→ **THE TASK**
All lines in the data bearing the string "dropdown" should be identified and copied.

→ **Stored items**

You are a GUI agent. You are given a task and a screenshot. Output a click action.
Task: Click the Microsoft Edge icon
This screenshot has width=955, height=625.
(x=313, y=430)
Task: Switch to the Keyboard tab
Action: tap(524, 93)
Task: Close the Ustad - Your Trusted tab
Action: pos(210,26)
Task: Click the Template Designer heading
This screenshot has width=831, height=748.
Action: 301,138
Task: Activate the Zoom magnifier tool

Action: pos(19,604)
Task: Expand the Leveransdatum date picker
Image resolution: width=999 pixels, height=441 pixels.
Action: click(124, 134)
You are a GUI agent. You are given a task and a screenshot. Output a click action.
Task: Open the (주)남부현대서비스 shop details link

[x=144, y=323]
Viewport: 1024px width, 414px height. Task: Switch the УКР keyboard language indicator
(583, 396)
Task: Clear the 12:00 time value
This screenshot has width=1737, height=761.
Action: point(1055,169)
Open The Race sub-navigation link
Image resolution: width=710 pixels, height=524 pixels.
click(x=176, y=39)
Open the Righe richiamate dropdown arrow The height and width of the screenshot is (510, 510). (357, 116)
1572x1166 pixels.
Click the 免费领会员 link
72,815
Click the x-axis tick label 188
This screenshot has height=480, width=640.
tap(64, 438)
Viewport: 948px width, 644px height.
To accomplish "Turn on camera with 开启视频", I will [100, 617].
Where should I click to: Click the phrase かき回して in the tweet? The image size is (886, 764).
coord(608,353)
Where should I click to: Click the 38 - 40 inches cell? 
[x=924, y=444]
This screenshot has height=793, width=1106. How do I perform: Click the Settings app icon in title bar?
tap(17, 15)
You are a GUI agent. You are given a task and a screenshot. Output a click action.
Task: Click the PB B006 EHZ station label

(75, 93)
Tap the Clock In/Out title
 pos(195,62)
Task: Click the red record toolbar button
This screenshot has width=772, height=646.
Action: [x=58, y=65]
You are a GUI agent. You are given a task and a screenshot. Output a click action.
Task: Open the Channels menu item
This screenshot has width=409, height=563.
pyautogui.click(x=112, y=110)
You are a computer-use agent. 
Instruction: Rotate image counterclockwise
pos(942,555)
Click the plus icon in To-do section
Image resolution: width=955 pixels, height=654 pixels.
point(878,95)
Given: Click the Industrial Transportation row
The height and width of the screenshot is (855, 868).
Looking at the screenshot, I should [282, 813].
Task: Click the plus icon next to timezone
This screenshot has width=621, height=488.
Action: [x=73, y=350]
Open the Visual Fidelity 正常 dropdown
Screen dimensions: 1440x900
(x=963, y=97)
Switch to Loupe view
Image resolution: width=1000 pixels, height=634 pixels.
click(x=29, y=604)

→ **WORKED SOLUTION**
Open the Righe richiamate dropdown arrow The height and width of the screenshot is (510, 510). (357, 116)
Open the Visual Fidelity 正常 dropdown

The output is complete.